▸ **TASK**:
In the listing below, find the line containing "Click the camera icon on the profile avatar" and the line containing "This screenshot has height=642, width=975.". Repeat exactly those two lines and every line between them, nothing more.

▸ **THE DATA**:
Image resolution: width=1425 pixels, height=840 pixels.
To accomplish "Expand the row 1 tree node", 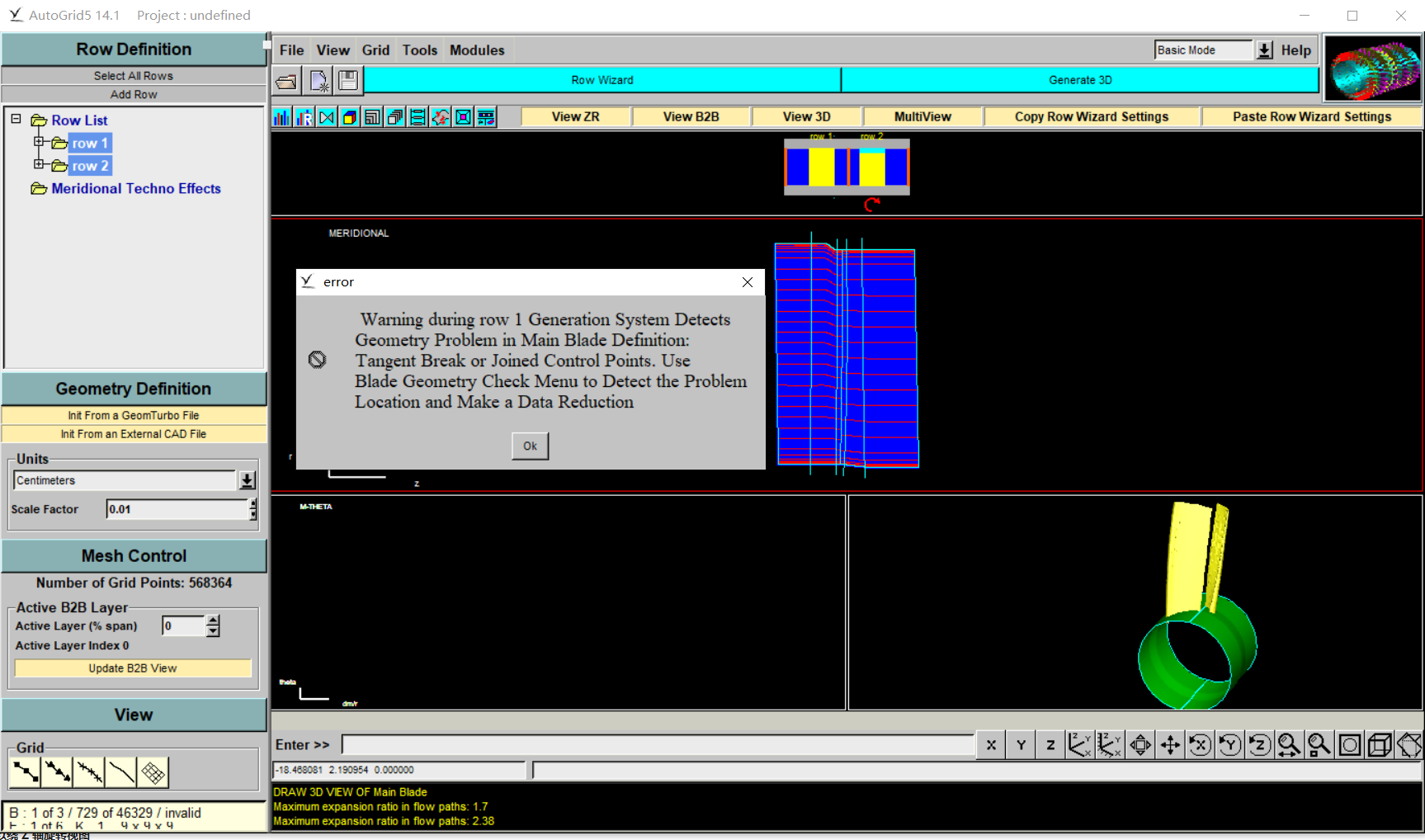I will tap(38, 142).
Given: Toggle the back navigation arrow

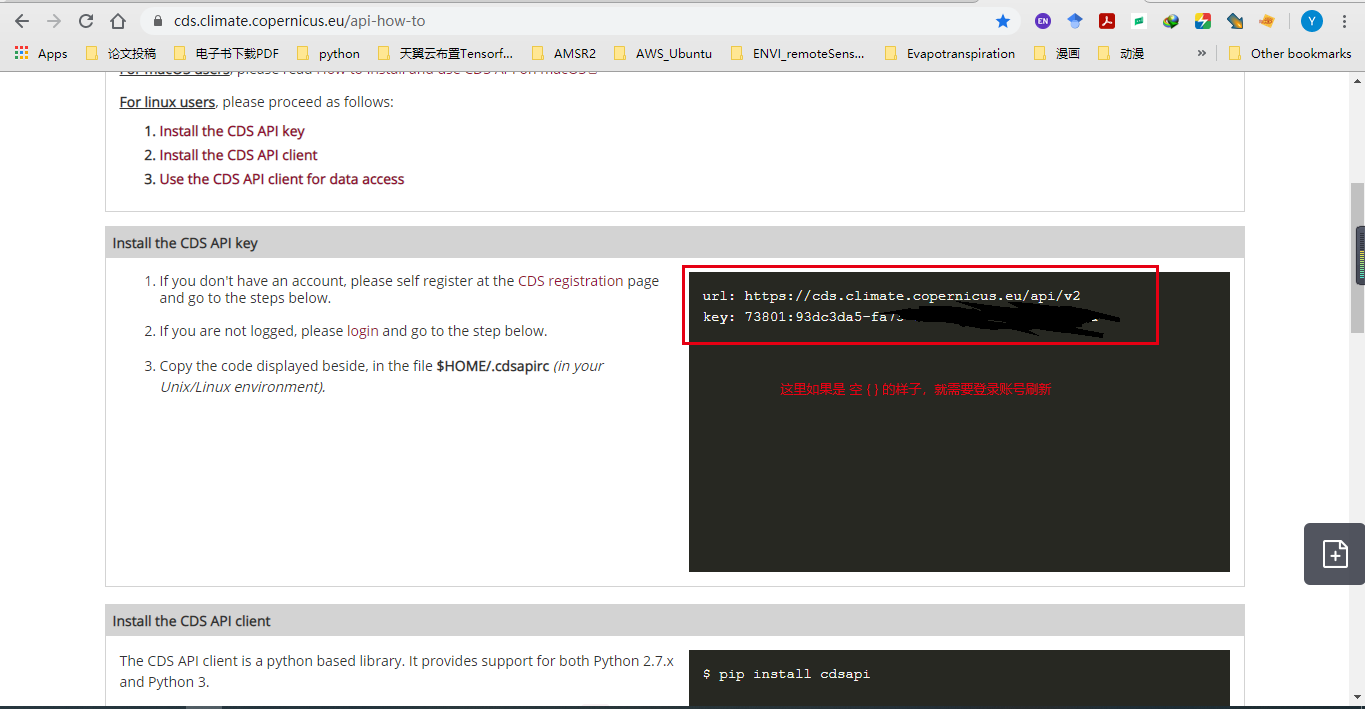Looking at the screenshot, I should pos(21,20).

* * *

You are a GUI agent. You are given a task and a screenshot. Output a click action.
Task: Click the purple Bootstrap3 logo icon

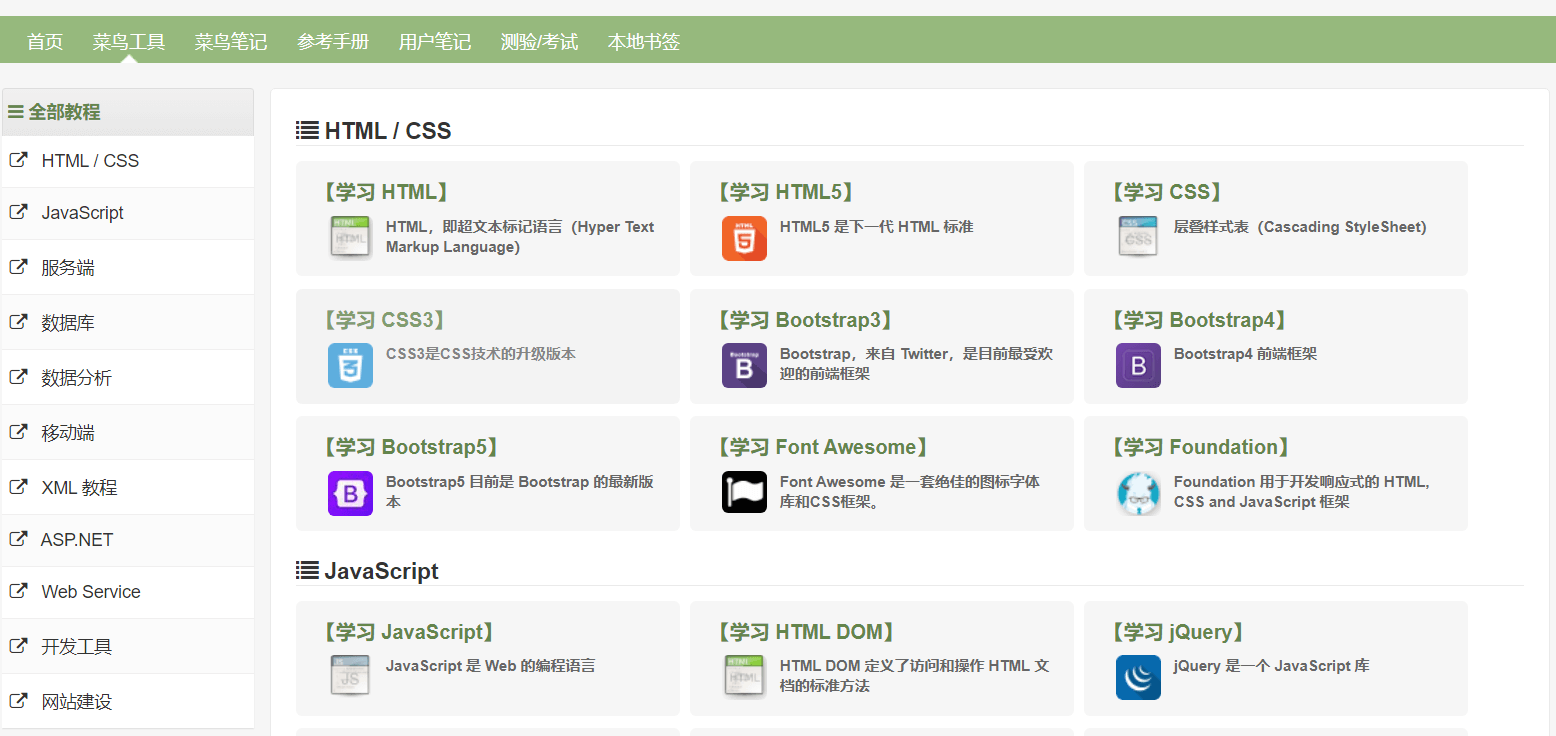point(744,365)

==

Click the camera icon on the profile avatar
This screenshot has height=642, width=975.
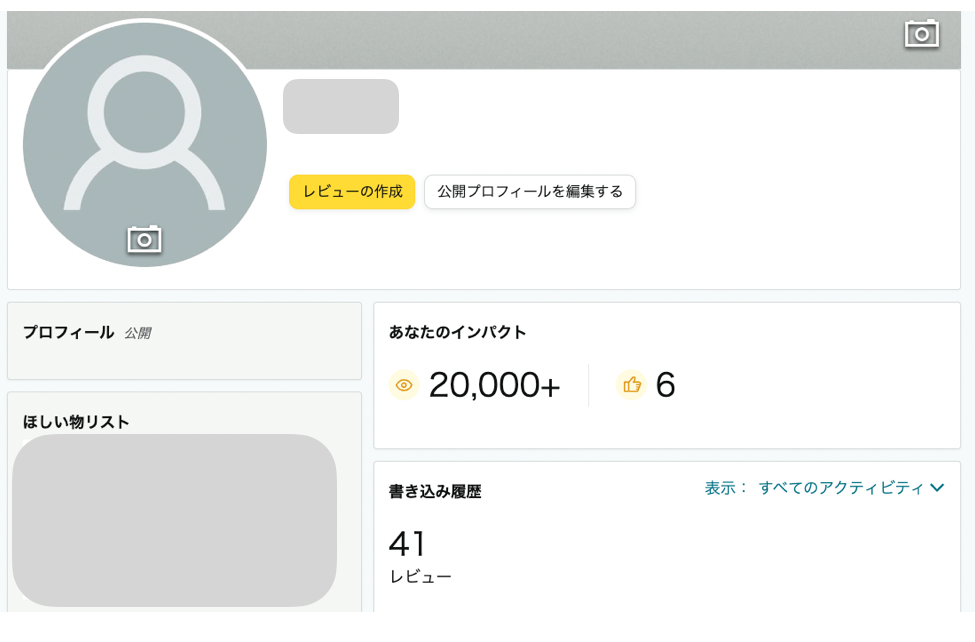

▸ **TASK OUTPUT**:
Click the camera icon on the profile avatar
This screenshot has height=642, width=975.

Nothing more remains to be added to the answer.